(Stored data entries)
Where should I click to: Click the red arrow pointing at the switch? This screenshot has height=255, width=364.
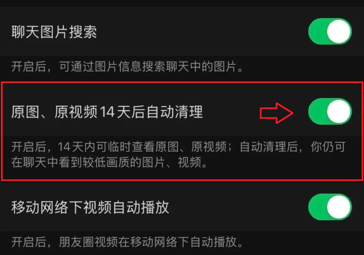pos(276,113)
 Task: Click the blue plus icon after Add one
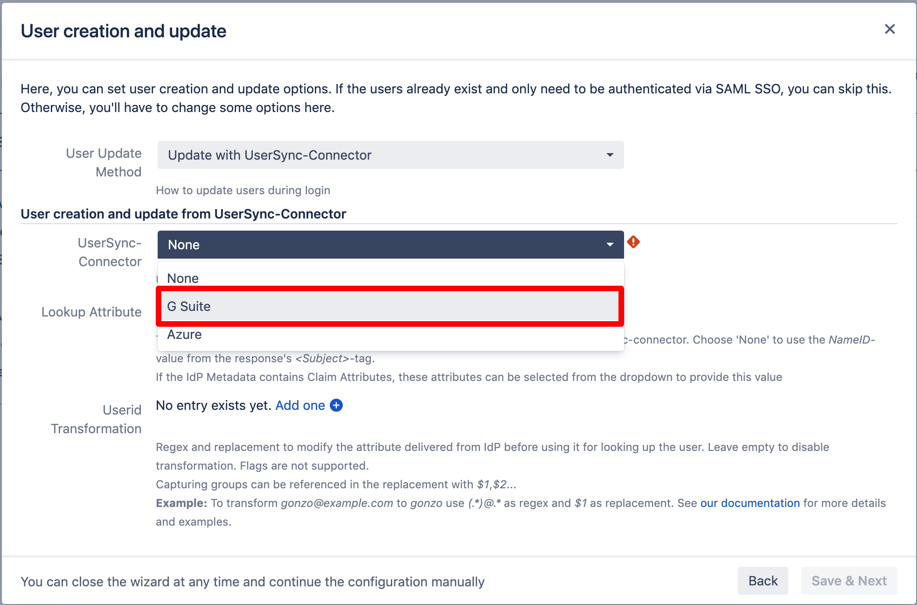point(336,405)
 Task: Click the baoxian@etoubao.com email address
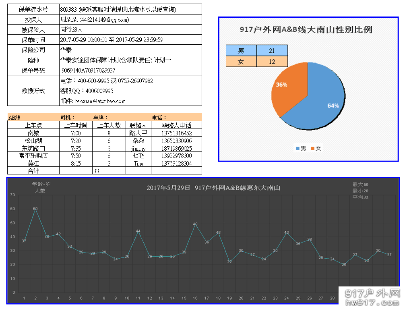100,101
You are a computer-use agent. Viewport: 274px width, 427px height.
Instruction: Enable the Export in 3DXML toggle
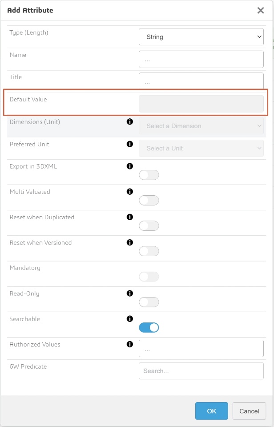click(149, 175)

Exercise directions
Leave the pictures out, and transcribe each of the records exactly.

Problem solution
Where should I click to: Click the red arrow pointing at the switch? This screenshot has height=255, width=364.
pos(276,113)
 Task: Click the blue plus icon after Add one
point(336,405)
 Task: Click the baoxian@etoubao.com email address
100,101
You are a computer-use agent. Viewport: 274px width, 427px height.
Instruction: Enable the Export in 3DXML toggle
click(149, 175)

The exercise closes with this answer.